Swallow-tailed Kites

January 17, 2017
Swallow-tailed Kites of

Swallow-tailed Kite long-distance migration: Threats, needs, and conservation opportunities

In a matter of weeks after ARCI began tagging Swallow-tailed Kites in 1996 with the smallest satellite transmitters yet produced, we began discovering that the U. S. population’s migration pathway was much different and ended much farther away - over 8, 000 kilometers - than had been imagined. By 2005, we had combined this dramatic new remote-sensing technology with direct VHF radio tracking in South America to confirm consistent annual movements over Gulf and Caribbean waters, Mexico’s Yucatan Peninsula, eastern Central America, and around South America’s Amazon Basin to wintering sites in the heterogeneous landscape of southern Brazil and nearby Bolivia.This large, cumulative dataset revealed that most of the U. S. population probably winters on a dozen or so family-owned cattle ranches that were established in the last 60 to 70 years following large-scale clearing of the region’s expansive dry tropical forest. Traditional ranching practices result in habitat mosaics that apparently provide suitable feeding and roosting sites for both the gregarious wintering Swallow-tailed Kites from the U.S. and the local breeding populations with which they mix (although the U. S. kites are “wintering”, they are doing so in the middle of the southern hemisphere’s summer, as far south of the Equator as their nesting range lies north of the Equator).

Although cattle ranching is strongly embraced by the families that have perpetuated this culture, it is rapidly giving way to the far more lucrative production of soy beans and, more recently, sugar cane, for which there is a growing market as bio-fuel. We have learned that, in addition to the large-scale loss of native forest, grasslands, and traditional agriculture, this conversion process brings vast changes to the regional hydrology and increased contamination from pesticides and herbicides, rendering the land ecologically unsuitable and even dangerous to Swallow-tailed Kites – both wintering and breeding populations.

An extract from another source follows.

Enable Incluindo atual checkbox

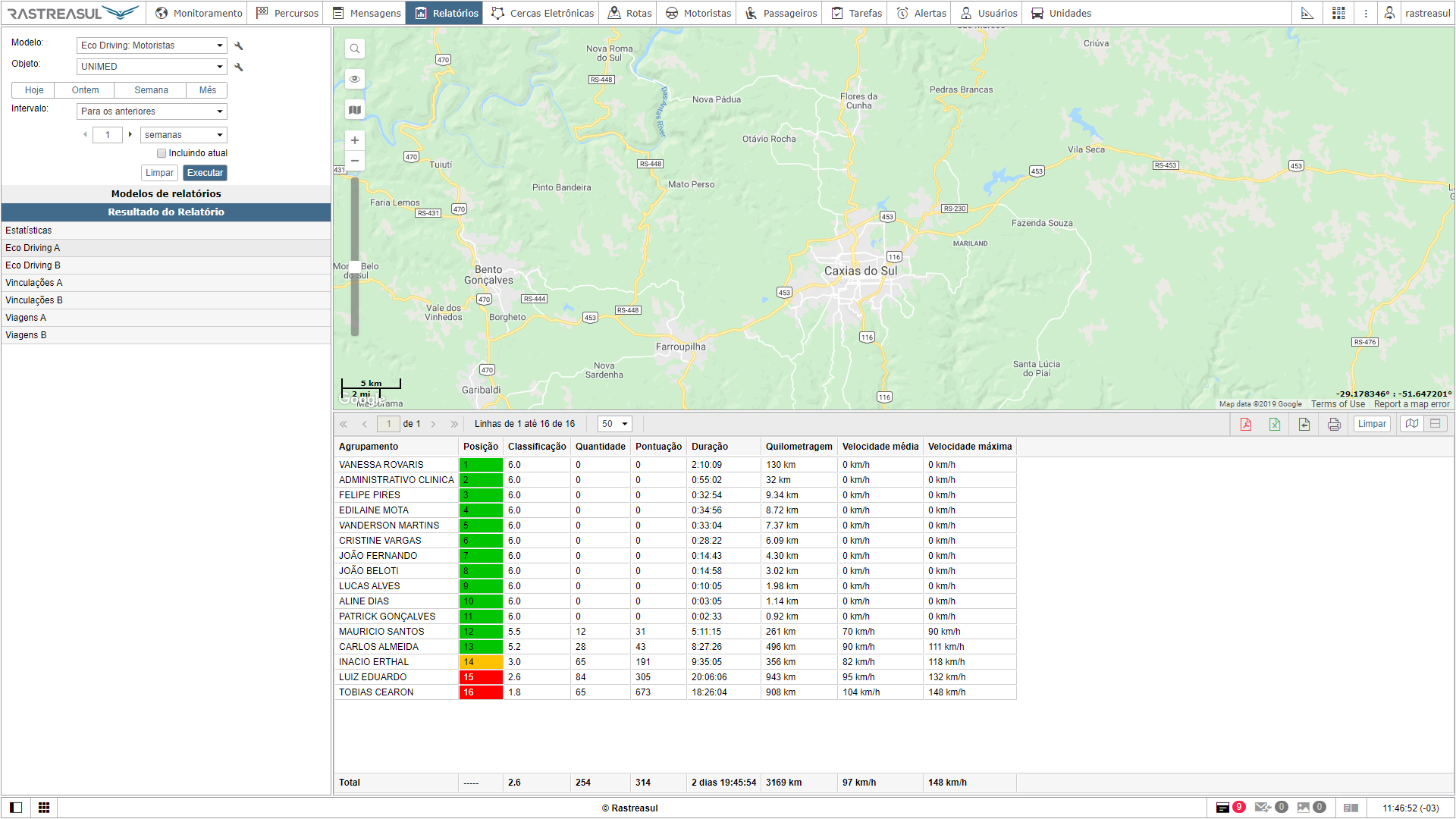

To understand the impacts of these threats, to monitor resulting population changes, and to help find incentives for wildlife-compatible ranching practices, we began in 2011 deploying the newest of GPS-equipped satellite transmitters, which provide six to eight locations each day, accurate to within 15 meters, for several years. This collaborative project with Dr. Jennifer Coulson (Orleans Audubon Society) was made possible by funding from the U. S. Fish and Wildlife Service (we thank Dean Demarest) and by Microwave Telemetry’s timely and unscheduled development of a satellite/GPS unit small enough to be carried by a Swallow-tailed Kite.


The greatly-increased quality and quantity of location, movement, and survival data produced by these devices will also allow us to address the most pressing threats to the U.S. population of Swallow-tailed Kites during the two-thirds of the year when they are beyond their U.S. breeding range. Satellite/GPS tracking will provide the first opportunity to pinpoint exact locations and the likely causes of over-wintering mortality. Such data will help enable us to develop strategic conservation efforts that address the needs of Swallow-tailed Kites year-round. Our results will also contribute substantially to managing kites on their U. S. breeding range by providing finely-scaled data on activity ranges, nesting and foraging habitats, site fidelity, and survival rates of nesting adults.